The key is recognizing, respecting, and working through the tensions that transitions often bring. At Synovus, we develop solutions that help address the broad context of family members’ concerns. With the goal of helping each family member understand that the real business of a family transcends any single asset, with each member having a vested interest in its heritage and continuity.
Cultivating unique values, creating unity
A family’s decision-making should reflect the family’s collective values. As your family grows, naturally the concerns and interests of members become more varied. We can help cultivate shared decisions about family assets, events, and purpose — essential to sustaining trust, common heritage, and belonging.
We have a deep appreciation of the importance of how families make and communicate decisions. One of our most important roles is to facilitate decision-making with knowledge of complex family dynamics. Our experience in leadership planning and facilitating strong family governance models help identify issues and create collaboration across geographies, and generations. The result: more timely decisions with greater unity and understanding among family members.
Managing your family's legacy from generation to generation
Managing the family legacy — which is the primary role of the family office — is far more complex than simply overseeing an investment portfolio. Passing values to the next generation, in particular, becomes essential to preserving the true legacy. We employ strategies to help you accomplish these goals, including innovative approaches to family governance.

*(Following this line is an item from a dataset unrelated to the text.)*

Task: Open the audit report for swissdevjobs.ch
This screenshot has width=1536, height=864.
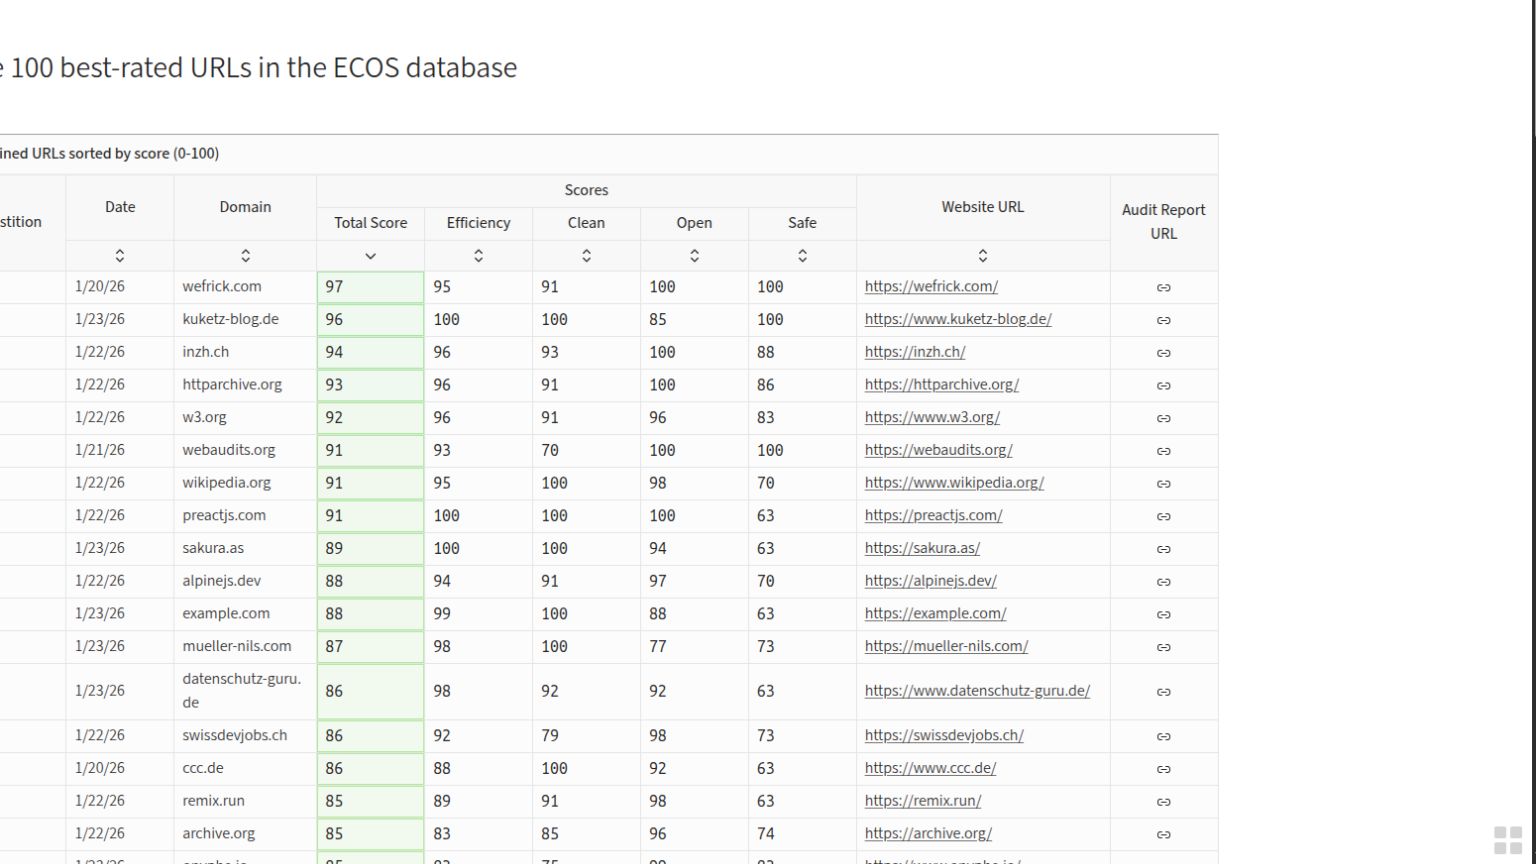Action: click(1163, 735)
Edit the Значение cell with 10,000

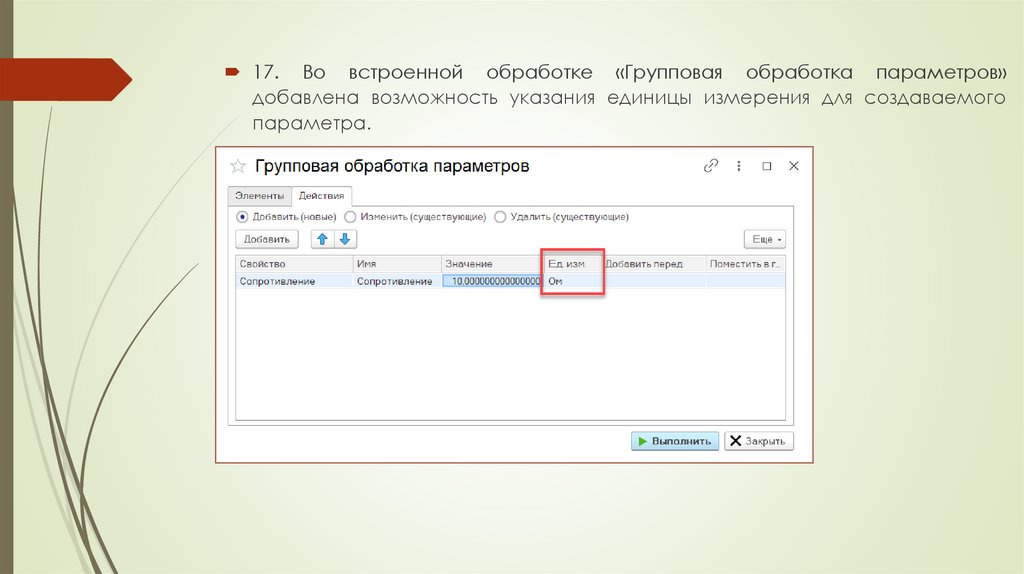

For example, mentor trusts encourage younger members to consult with mature relatives on major financial and spending decisions. We also understand the skills required to structure family governance, bringing together diverse personalities in concert with specialized and often disparate resources — asset managers, attorneys, accountants, and insurance agents. Importantly, we never lose sight of the goal of helping members grow personally as well as helping to sustain the family’s financial legacy.